L’environnement en pâtit…    

Glencore paraît avoir adopté une réponse de type militaire pour ce qui est, en fin de compte, un problème social complexe. Cela ne peut qu’augmenter le risque de nouvelles violations des droits humains.

Un autre enjeu environnemental concerne la réserve de chasse de Basse-Kando, dans le district de Kolwezi. En RDC, les réserves de chasse ont été créées pour protéger des espèces animales. Toute nouvelle activité humaine y est interdite. « Il ne peut être octroyé des droits miniers ou de carrières dans une zone protégée, ni y être érigé une zone d’exploitation artisanale», stipule le Code minier. Etant donné que la Basse-Kando est une réserve de chasse et que la concession 662 de MUMI se trouve au milieu de la réserve, cette concession n’aurait pas dû être attribuée à cette filiale de Glencore, selon ces ONG. La réplique de Glencore ne s’est pas fait attendre : « Nous réfutons l’affirmation selon laquelle il y aurait eu exploitation ambigüe de la loi sur les mines.

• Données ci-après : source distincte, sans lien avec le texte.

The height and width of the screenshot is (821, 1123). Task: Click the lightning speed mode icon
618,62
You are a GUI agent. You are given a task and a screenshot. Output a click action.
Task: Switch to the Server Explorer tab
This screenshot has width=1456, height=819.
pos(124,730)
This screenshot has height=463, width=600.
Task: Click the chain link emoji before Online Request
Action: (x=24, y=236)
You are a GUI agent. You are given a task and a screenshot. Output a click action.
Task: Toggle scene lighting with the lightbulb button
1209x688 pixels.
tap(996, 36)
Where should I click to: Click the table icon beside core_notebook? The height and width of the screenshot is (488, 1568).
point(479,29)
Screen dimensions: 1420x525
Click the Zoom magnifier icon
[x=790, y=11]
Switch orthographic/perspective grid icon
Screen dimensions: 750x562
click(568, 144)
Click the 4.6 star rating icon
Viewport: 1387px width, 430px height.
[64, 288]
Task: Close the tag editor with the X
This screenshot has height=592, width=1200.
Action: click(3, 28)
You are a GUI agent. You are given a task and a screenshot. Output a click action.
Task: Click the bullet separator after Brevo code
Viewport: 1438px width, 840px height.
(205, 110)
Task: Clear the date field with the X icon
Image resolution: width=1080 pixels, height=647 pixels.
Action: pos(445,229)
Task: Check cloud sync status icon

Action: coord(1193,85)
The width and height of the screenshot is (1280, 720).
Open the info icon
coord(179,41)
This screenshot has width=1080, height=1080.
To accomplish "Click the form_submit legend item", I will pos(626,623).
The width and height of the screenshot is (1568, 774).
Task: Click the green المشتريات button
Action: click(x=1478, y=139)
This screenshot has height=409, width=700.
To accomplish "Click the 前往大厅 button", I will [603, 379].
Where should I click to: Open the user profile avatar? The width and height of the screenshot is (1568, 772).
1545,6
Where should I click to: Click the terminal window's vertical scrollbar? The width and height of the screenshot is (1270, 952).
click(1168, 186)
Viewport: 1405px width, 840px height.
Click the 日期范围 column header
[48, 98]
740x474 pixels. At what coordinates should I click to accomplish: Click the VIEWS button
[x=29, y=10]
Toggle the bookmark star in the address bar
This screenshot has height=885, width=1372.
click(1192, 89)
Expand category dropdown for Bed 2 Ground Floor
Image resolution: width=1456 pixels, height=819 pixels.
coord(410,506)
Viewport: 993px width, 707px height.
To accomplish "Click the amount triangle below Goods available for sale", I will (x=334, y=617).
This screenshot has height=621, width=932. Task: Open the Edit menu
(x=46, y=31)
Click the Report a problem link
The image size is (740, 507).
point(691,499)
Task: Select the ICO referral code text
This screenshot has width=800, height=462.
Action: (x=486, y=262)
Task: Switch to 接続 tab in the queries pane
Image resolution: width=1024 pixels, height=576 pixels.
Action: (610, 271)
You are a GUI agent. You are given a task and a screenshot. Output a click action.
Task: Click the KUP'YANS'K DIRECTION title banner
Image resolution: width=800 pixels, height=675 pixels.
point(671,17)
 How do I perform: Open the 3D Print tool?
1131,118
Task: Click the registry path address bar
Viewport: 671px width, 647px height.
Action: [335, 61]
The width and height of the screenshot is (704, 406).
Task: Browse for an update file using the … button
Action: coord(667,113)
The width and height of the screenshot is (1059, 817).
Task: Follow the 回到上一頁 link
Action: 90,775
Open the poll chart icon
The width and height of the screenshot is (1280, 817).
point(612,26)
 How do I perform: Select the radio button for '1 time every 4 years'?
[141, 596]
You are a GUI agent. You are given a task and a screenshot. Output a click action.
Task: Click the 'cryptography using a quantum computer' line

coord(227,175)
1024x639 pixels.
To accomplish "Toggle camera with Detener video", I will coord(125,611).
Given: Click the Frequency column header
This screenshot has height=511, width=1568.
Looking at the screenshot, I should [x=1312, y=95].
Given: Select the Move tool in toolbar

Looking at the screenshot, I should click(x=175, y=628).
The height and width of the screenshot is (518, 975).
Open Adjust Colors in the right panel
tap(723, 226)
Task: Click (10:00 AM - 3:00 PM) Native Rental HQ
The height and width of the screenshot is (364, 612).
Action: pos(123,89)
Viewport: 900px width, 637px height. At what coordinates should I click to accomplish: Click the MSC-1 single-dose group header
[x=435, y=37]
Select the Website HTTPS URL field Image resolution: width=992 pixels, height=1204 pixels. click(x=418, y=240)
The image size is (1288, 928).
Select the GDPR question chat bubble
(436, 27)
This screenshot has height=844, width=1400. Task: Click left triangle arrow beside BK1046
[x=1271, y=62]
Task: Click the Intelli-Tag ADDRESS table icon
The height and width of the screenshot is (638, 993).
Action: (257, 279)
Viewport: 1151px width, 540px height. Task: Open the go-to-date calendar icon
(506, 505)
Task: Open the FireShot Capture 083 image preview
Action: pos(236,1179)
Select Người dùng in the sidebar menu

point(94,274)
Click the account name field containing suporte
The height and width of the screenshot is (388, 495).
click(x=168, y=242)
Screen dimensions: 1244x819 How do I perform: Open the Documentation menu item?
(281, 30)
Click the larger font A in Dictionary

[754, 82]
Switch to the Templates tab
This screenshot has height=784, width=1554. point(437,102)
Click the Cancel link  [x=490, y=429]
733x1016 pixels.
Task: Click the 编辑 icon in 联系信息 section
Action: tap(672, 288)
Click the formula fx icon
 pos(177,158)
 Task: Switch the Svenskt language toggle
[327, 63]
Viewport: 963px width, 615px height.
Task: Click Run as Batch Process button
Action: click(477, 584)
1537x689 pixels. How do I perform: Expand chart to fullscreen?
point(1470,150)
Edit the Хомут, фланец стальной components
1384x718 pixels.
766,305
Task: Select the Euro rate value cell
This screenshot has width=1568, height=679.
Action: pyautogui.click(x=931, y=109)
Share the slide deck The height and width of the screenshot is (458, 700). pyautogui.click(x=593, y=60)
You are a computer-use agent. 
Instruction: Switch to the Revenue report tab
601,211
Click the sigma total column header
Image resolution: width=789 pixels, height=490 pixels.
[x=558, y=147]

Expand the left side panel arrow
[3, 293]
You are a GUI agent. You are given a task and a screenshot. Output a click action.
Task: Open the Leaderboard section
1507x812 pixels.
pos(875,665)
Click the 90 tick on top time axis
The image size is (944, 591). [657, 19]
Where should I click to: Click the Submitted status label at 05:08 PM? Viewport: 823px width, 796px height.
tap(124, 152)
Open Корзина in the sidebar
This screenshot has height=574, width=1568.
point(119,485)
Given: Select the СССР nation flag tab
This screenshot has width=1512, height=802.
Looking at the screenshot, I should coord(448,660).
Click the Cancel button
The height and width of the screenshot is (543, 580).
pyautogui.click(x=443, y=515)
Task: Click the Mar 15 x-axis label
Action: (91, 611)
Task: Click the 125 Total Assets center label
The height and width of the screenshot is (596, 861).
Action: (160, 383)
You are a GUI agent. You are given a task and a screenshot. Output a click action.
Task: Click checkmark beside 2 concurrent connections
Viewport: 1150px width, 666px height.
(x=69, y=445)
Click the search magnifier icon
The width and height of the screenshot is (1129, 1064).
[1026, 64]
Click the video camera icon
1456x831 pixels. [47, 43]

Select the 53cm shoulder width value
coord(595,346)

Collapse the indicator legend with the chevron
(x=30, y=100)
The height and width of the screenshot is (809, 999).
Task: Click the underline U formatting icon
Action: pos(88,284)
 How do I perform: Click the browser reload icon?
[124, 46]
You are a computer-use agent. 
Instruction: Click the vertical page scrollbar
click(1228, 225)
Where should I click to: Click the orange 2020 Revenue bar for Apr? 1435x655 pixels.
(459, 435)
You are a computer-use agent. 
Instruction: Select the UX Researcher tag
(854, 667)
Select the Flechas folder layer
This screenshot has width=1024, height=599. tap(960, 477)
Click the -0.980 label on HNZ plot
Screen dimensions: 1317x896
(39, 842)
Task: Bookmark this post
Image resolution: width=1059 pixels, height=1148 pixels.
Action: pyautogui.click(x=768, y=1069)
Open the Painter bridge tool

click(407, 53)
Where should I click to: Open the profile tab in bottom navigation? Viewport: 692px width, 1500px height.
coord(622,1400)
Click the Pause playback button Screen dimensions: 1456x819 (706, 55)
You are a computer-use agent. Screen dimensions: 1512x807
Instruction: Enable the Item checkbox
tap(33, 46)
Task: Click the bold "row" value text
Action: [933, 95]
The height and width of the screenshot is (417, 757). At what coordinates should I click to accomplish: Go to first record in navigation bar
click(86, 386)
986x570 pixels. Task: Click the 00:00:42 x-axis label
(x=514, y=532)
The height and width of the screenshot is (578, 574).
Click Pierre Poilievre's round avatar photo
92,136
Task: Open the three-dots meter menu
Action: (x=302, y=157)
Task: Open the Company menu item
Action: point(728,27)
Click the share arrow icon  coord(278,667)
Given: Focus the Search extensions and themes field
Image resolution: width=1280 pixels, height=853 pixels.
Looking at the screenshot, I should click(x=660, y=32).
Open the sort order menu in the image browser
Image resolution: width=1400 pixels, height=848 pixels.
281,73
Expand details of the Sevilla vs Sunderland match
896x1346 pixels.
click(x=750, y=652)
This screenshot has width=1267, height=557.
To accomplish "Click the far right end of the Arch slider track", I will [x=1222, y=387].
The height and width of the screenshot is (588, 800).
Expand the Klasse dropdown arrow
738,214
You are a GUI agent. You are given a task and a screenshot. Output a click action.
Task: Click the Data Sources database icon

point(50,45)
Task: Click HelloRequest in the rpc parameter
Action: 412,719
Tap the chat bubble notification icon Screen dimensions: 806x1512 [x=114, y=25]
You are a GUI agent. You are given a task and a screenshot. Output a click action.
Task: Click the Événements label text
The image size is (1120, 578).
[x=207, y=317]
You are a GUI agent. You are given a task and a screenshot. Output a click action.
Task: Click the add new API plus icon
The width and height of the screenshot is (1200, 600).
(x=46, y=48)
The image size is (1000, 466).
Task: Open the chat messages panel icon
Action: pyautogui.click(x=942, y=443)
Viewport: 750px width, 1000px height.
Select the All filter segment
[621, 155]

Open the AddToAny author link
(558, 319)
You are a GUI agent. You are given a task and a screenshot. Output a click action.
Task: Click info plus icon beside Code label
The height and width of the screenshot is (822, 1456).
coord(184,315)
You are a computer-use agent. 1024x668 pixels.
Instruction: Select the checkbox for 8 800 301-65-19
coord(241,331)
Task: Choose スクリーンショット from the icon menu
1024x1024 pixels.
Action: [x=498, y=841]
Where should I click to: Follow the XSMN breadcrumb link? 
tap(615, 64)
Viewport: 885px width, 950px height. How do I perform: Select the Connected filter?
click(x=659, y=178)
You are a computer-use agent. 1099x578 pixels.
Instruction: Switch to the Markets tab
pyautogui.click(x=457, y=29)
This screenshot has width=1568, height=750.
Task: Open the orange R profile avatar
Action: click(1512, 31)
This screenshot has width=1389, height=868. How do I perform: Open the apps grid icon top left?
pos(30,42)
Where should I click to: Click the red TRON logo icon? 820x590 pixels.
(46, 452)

Le Code minier indique très clairement que le Cadastre minier accorde toutes les licences d’exploitation minière en conformité avec les lois du pays, y compris le Code minier. En outre, nos activités relèvent de la direction du ministère des Mines».  Aux yeux du RAID, d’Action de carême et Pain pour le prochain, la situation est plus complexe. Les responsables de MUMI savent pertinemment qu’ils sont dans une réserve de chasse et n’ont rien fait pour clarifier la situation. Au contraire, ils ont « profité des incohérences du gouvernement congolais » pour s’installer durablement, fustigent-elles. Ils ont refusé, selon elles, le dialogue avec les acteurs chargés de la protection du site, notamment l’Institut congolais pour la conservation de la nature (ICCN). Déjà en 2006, la régisseuse du domaine de Basse-Kando avait écrit à Bazano, premier propriétaire de la concession et partenaire commercial de Glencore dans MUMI, pour dénoncer « une infraction aux lois congolaises sur les aires protégées ». Mais ni Bazano, ni Glencore plus tard, n’ont pris contact avec l’ICCN pour tenter de mettre les points les i. Pourtant, des structures indépendantes qui suivent le secteur des ressources naturelles ne cessent d’appeler ces sociétés au respect des règles environnementales. « Il faut que les industries extractives suivent le plan du développement local, qu’elles respectent les droits de l’homme et du travail, et s’attèlent à protéger l’environnement », avait rappelé Georges Bokundu, représentant de l’ONG SARW (South African Ressources Watch).

 

INFO BOX

  • En 2013, le chiffre d’affaires de Glencore était évalué à 239,7 milliards de dollars, plus de trente fois le budget de la RDC.
  • L’entreprise est présente dans plus de 50 pays au monde, notamment en Colombie, aux Philippines et en Zambie.
  • En 2011, sur 16,7 millions de dollars dépensés à titre de dépenses sociales, près de 15 millions ont été investis dans de grands projets d’infrastructures dont les principales bénéficiaires sont les filiales et non des communautés locales.